2) Have a checking account. The best way to manage money is through organization, and checking accounts are one of the most beneficial for this purpose. It allows you to deposit money in a safe place where the bank keeps track of all of your transactions. Of course you have to reconcile your bank statement each month, but with a checking account, keeping track of your personal finances is much easier.
3) Have a direct deposit into your checking or savings account. With the advancement of technology, many things have made our lives easier, and that includes deposits. Direct deposit allows money to be transferred from one account (whether it is a checking or savings account) to another. This process helps to make money transfers quicker and reduces the level of lost or stolen checks.
4) Consolidate your loans. Most of us have debts, some more than others – whether it be student loans, credit card debts, or personal loans. It’s all very tiring and stressful to deal with, but it’s unavoidable. The best way to make your life easier when it comes to multiple loans of the same category is to consolidate. By consolidating your loans, you are lumping your loans together and making only one payment each month.

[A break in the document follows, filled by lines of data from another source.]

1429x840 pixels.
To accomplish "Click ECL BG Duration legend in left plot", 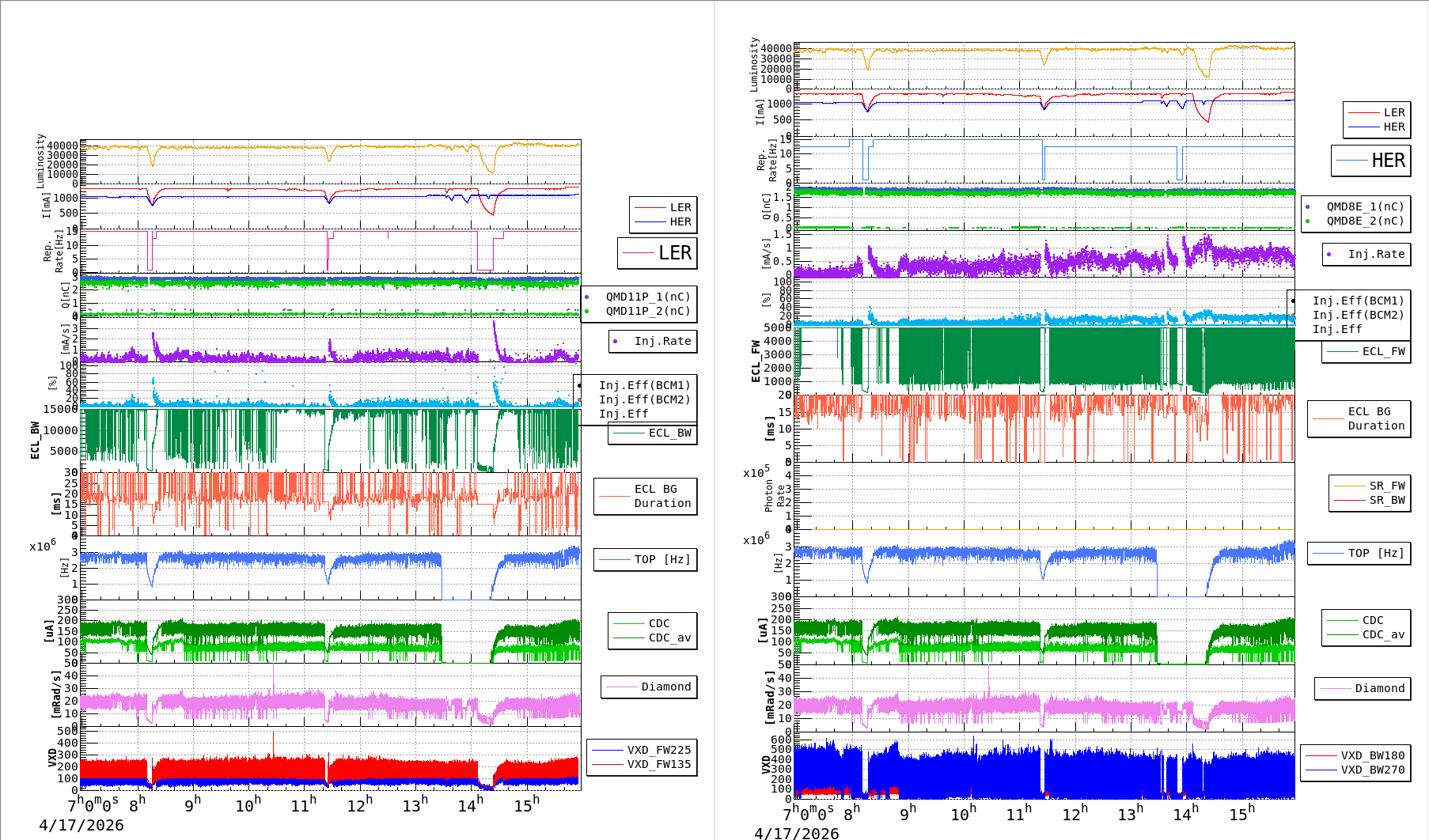I will coord(645,496).
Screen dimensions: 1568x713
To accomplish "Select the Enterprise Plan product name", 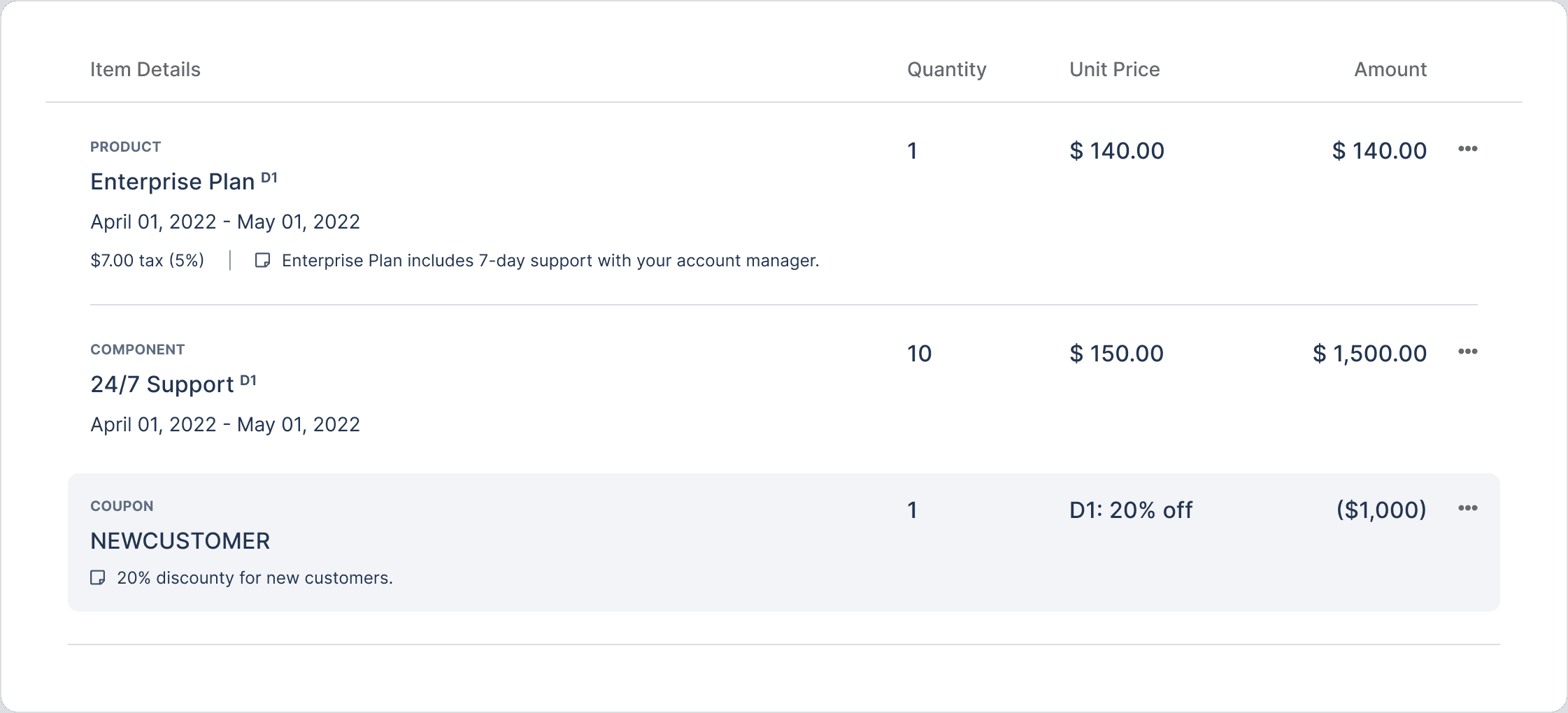I will [172, 182].
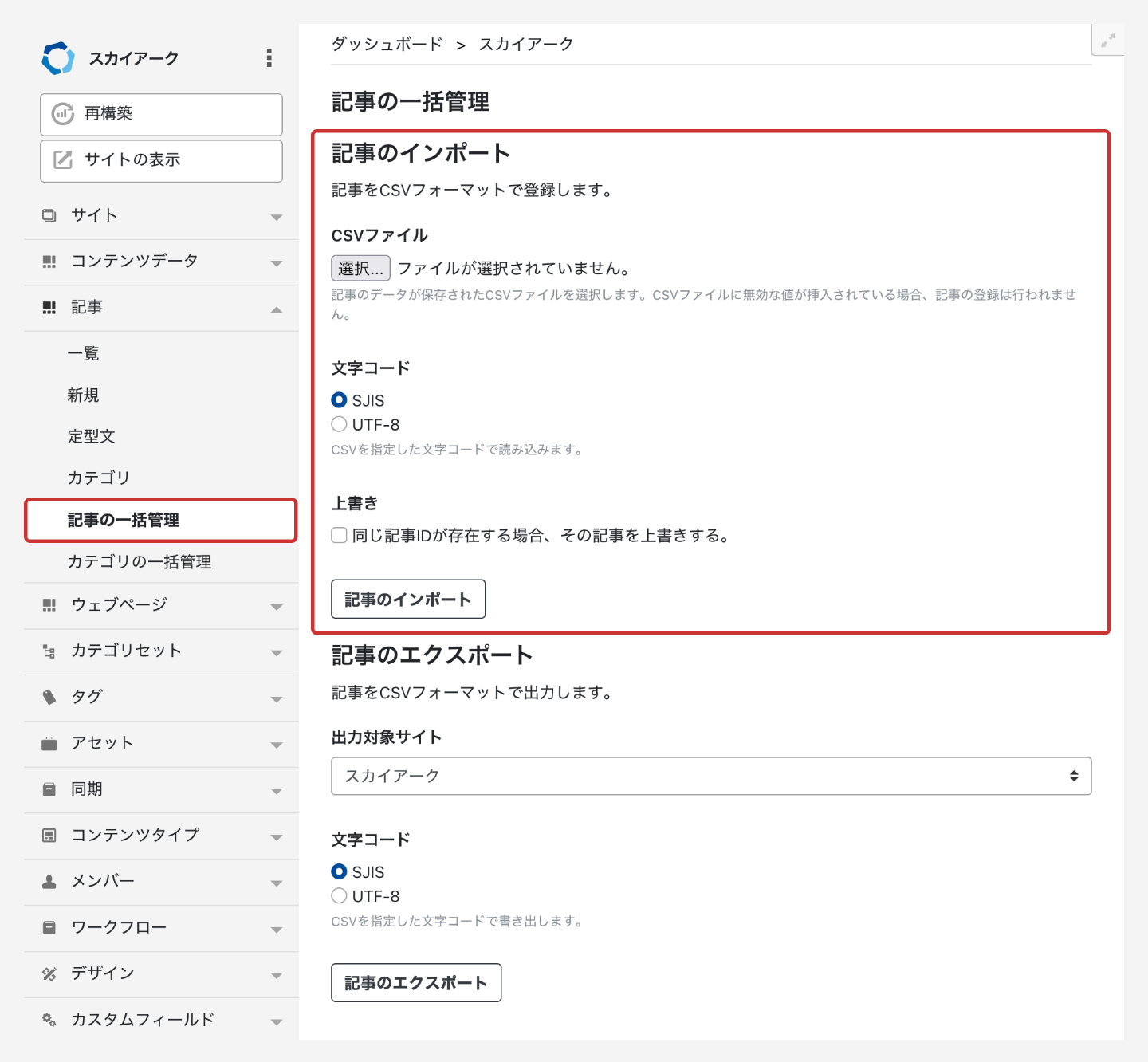The width and height of the screenshot is (1148, 1062).
Task: Click the スカイアーク logo icon
Action: [58, 58]
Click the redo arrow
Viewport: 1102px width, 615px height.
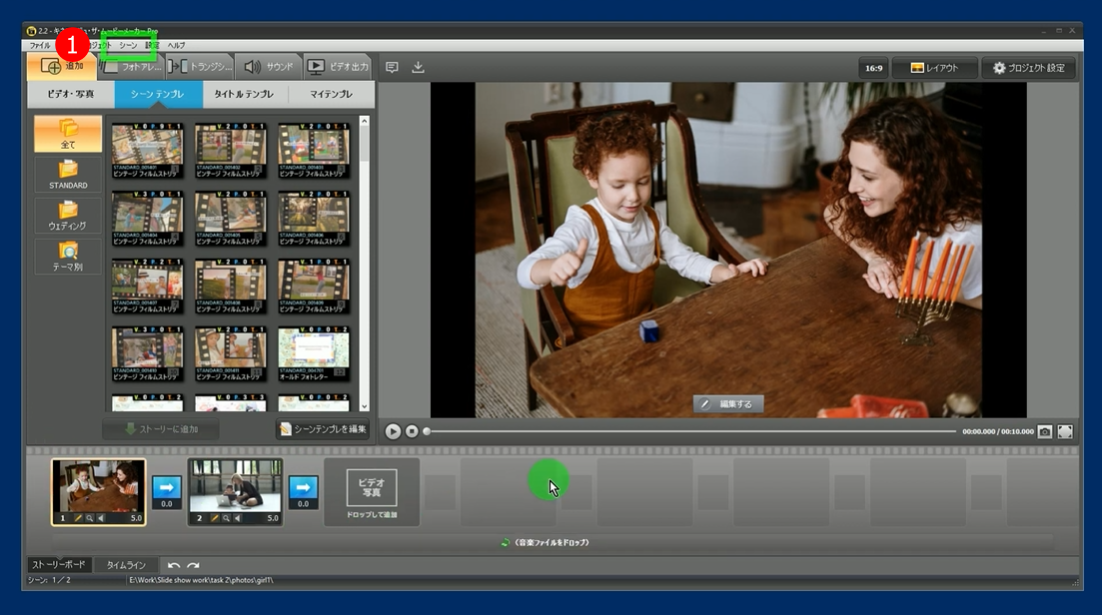[x=192, y=566]
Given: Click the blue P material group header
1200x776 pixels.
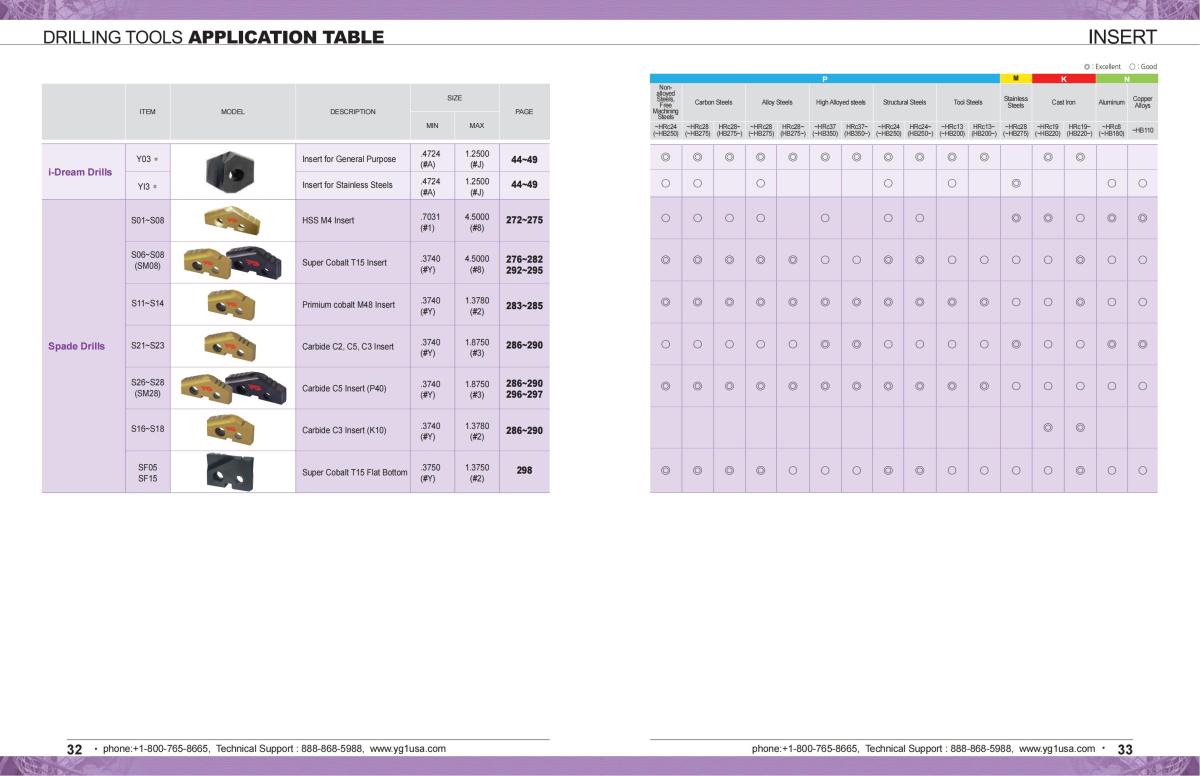Looking at the screenshot, I should pyautogui.click(x=824, y=78).
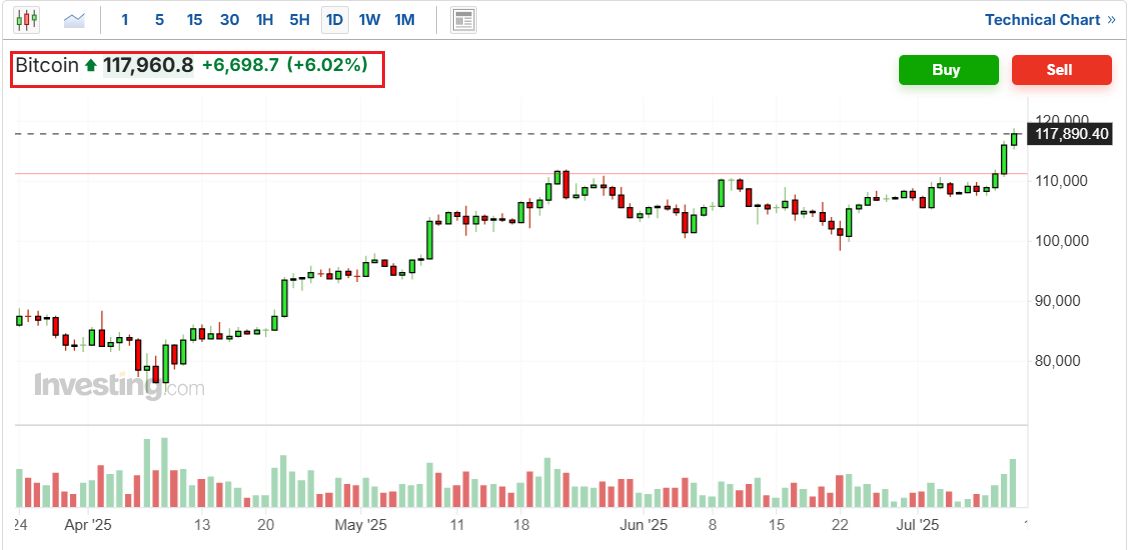The image size is (1129, 550).
Task: Switch chart to 1H timeframe
Action: pyautogui.click(x=264, y=19)
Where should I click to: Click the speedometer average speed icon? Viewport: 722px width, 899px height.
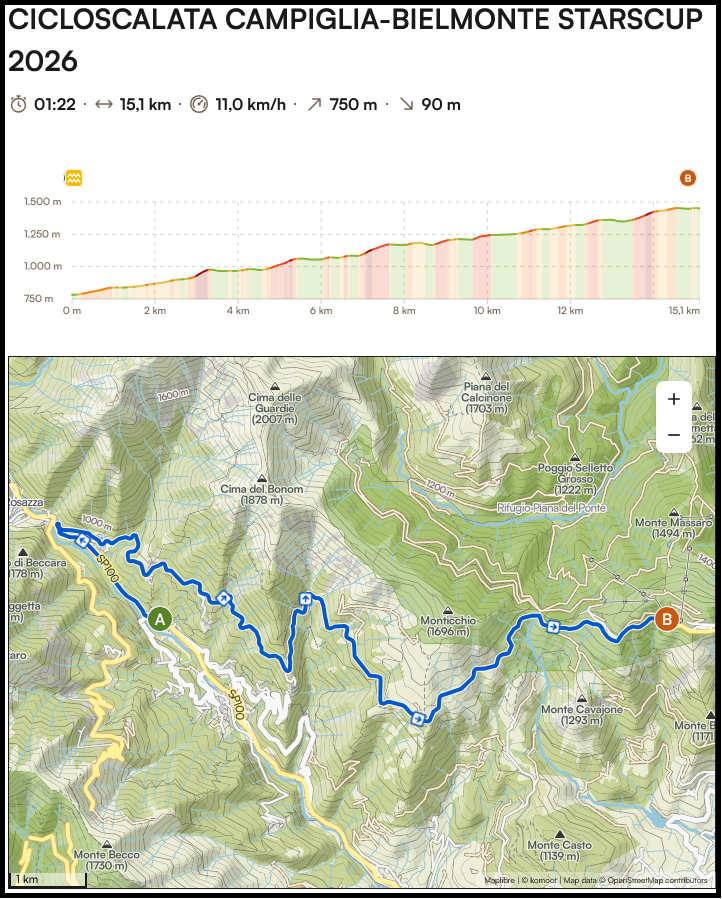pyautogui.click(x=198, y=104)
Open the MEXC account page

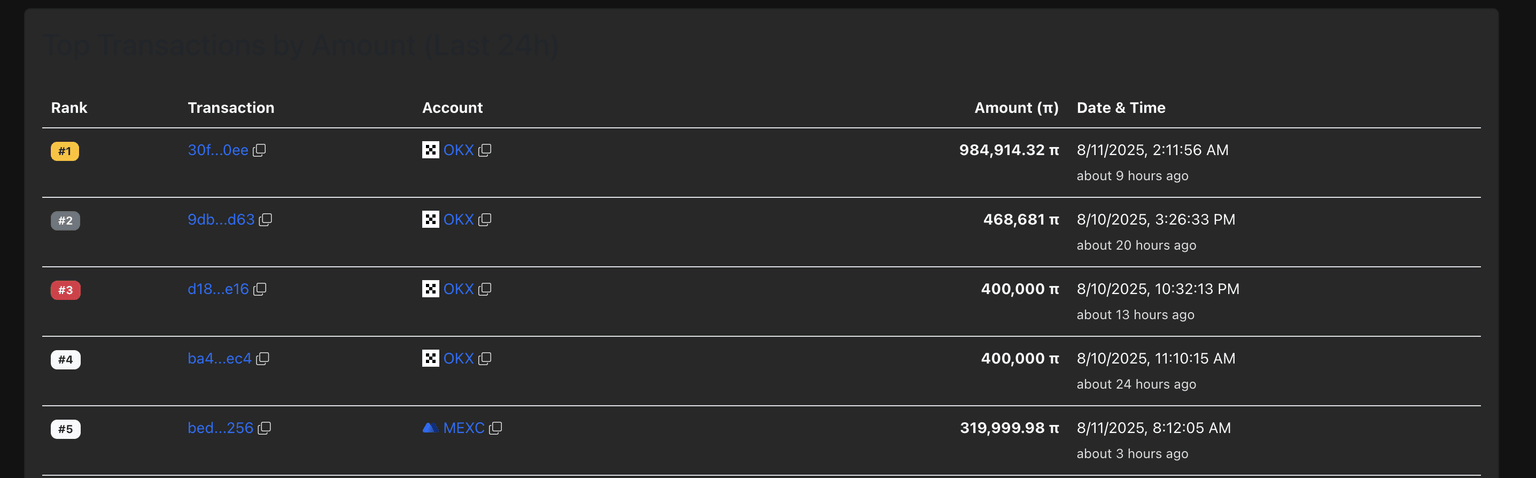coord(463,429)
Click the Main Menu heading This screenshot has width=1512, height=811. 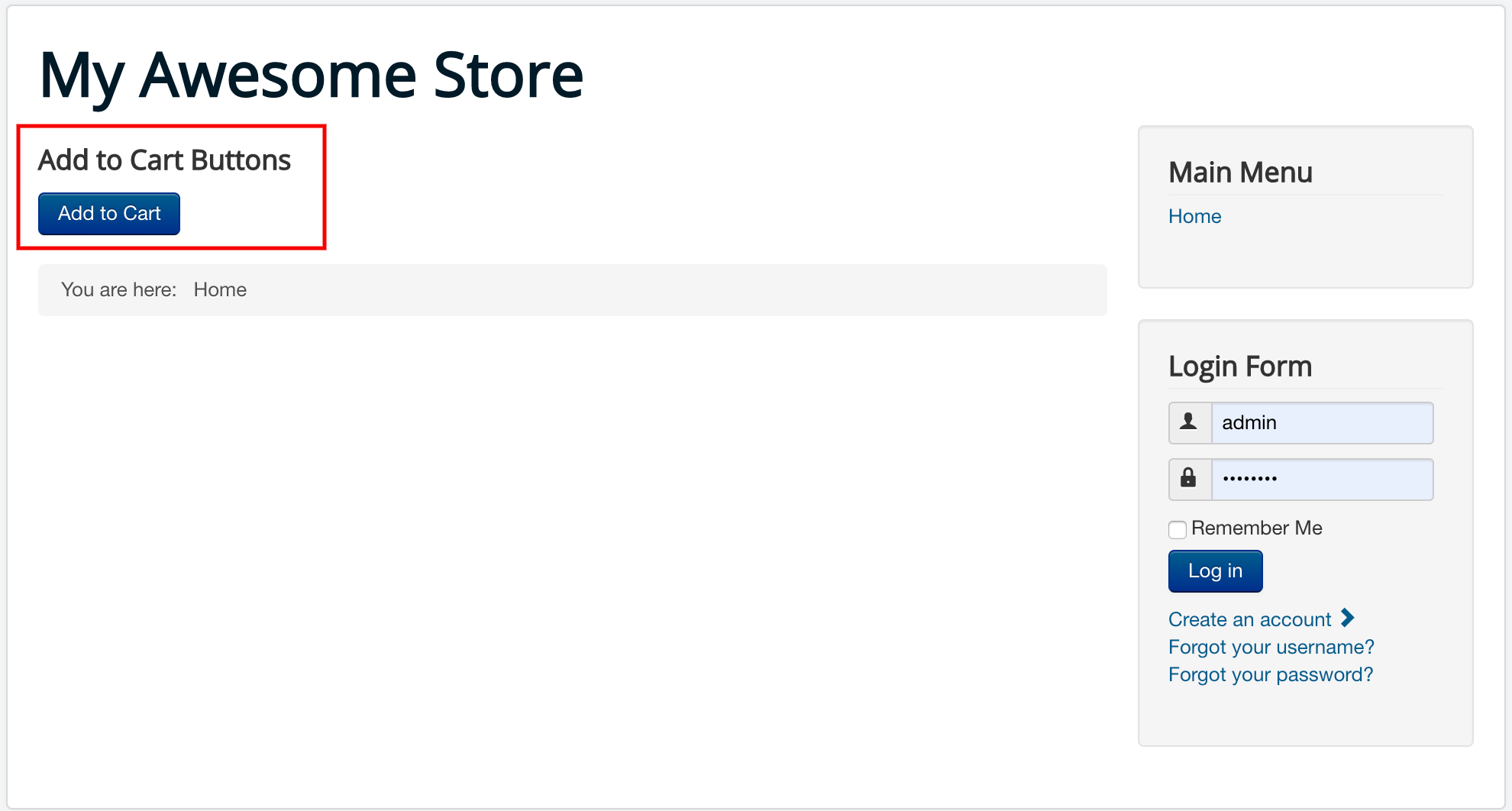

5) Invest your money in a CD account. If you have money in your savings account and know you don’t need to use it anytime in the near future, a good idea is to put that money into a CD account. Like a savings account, CD accounts are insured either by the FDIC or NCUA for up to $250,000 (until January 2010), and accrues interest while the money sits in the account. However, CD accounts have higher interest rates, which is nice because you’ll be able to see a nice gain.
6) Have a money market account. Ever wished your checking accounts could accumulate interest? With a money market account, we can get interest for your deposited money. Money market accounts work almost identically to checking accounts – we can make deposits and write out checks. However, there are some limitations and restrictions you need to be aware of if you plan on opening one.
7) Create a Christmas club account for the holidays. Every holiday, especially on Christmas, we end up spending more money than we really should. With a Christmas club account, or a holiday account, you can put a bit of money into the account every month so that you build up your holiday fund. By doing so, you don’t have to worry about not having enough money to spend on the holidays, and it gives you an idea of how much to budget on presents and holiday vacations.
8) Have a gas only credit card. For those who are looking to build credit, having a gas only credit card is a good way to go. The advantage of having a gas credit card is that it’s convenient and there are perks. Gas only credit cards can provide between a 2 – 5% discount every time gas is purchased, as well as give points for every gallon purchased which can be converted to free gas. Since this type of credit card is only meant for gas, the balance each month is low enough that you can pay off the entire balance and build credit responsibly.
9) Refinance your home while interest rates are still low. It’s not often that mortgages rates are low, so when they are, take advantage of it. By refinancing your home, you can help to reduce the amount that you have to pay on the mortgage each month. Refinancing helps to also pay off your principal if you were only paying interest.